Per chi è interessato ad un libro stimolante (ed in genere poco conosciuto) sull’argomento consiglio quello di Gerry Stoker:
http://www.vitaepensiero.it/volumi/9788834314784
Ciao Andrea
se come tu dici: è evidente che c’è bisogno di qualche cosa che provi a smuovere e a dare coraggio. Cercando di pubblicizzare nel modo più ampio possibile, si potrebbe fare un primo passo creando un “circolo di cittadini” che provano a creare un percorso di costruzione del regolamento sugli istituti di partecipazione. Non ti sfuggirà che l’attuale regolamento del Comune di Vignola è sia datato (1994) sia riduttivo, nel senso che regola e regolamenta lo stretto indispensabile [necessario?]. D’altro canto, vista la velocità dei cambiamenti, non sono passati solo 17 anni ma un secolo, da quando è entrato in vigore. E’ quindi necessario, giusto e opportuno rivisitare un istituto che non risponde alle nuove richieste di cittadinanza e rendere così esigibili i principi dello Statuto Comunale. Secondo me si tratta di discutere di procedure per dare efficacia ai processi partecipativi, definirne gli ambiti, i soggetti da coinvolgere e “pesare” quelli deboli (penso p.e. agli extracomunitari), distinguere tra consulte, consultazioni, audizioni, procedimenti di nomine per enti esterni, ecc. ecc., ma soprattutto definire se parliamo di consultare o vincolare, e qual’è il controllo in materia di rispetto del regolamento. Chi lo esegue e se sono previste, perchè no, anche sanzioni per chi non ottempera.

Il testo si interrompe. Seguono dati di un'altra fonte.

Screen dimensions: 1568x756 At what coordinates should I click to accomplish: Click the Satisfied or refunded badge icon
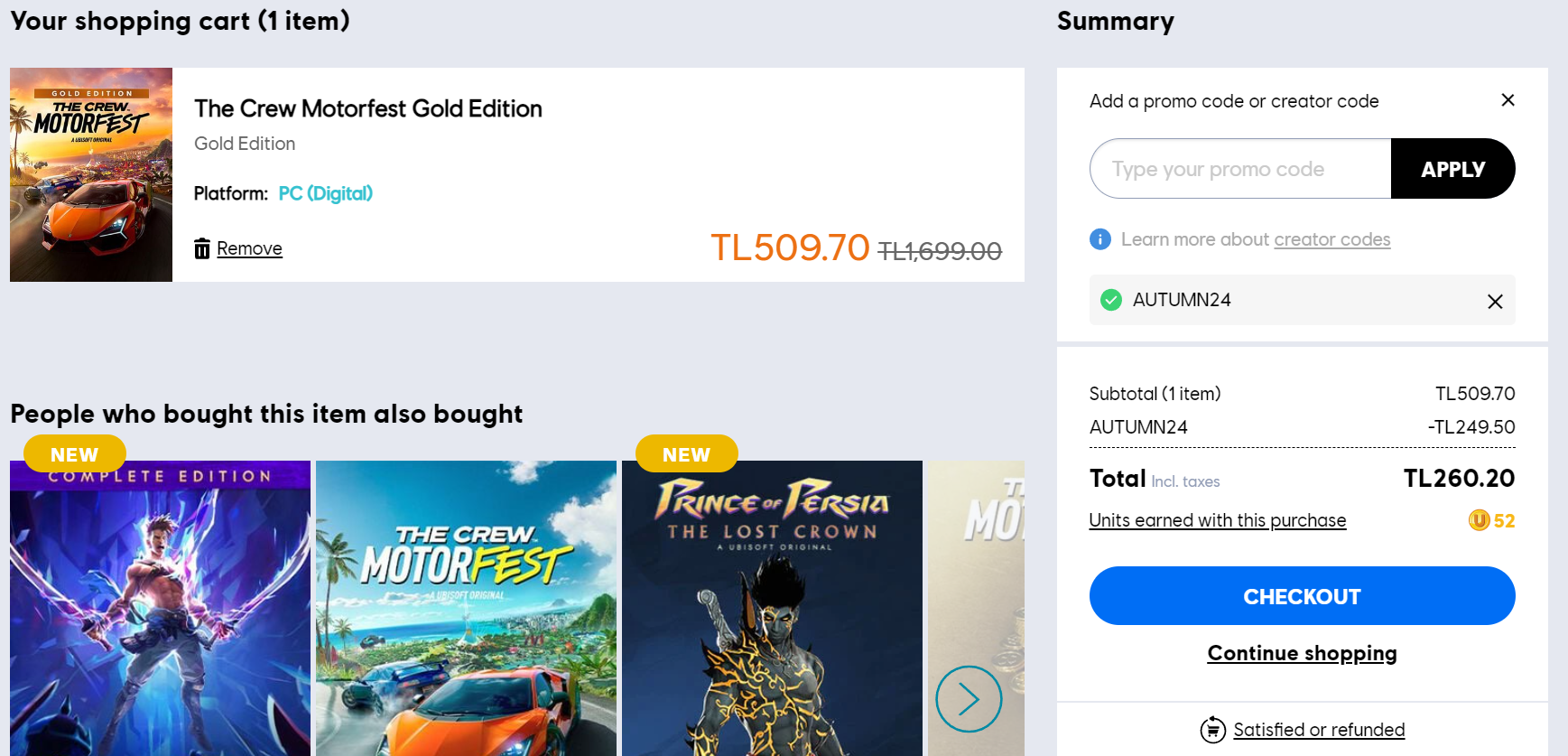pos(1212,730)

Questo è, secondo me, uno dei tanti percorsi possibili per provare a far ritornare alla politica (mettersi al servizio) i tanti che se ne sono allontanati. Ovviamente bisogna mettere da parte la passeggiata o la chiacchierata al caffè, per fare ciò non c’è bisogno di regolamentare nulla. Basta avere qualche amico/a e passare un pò di tempo: lungo il percorso sole o al bar.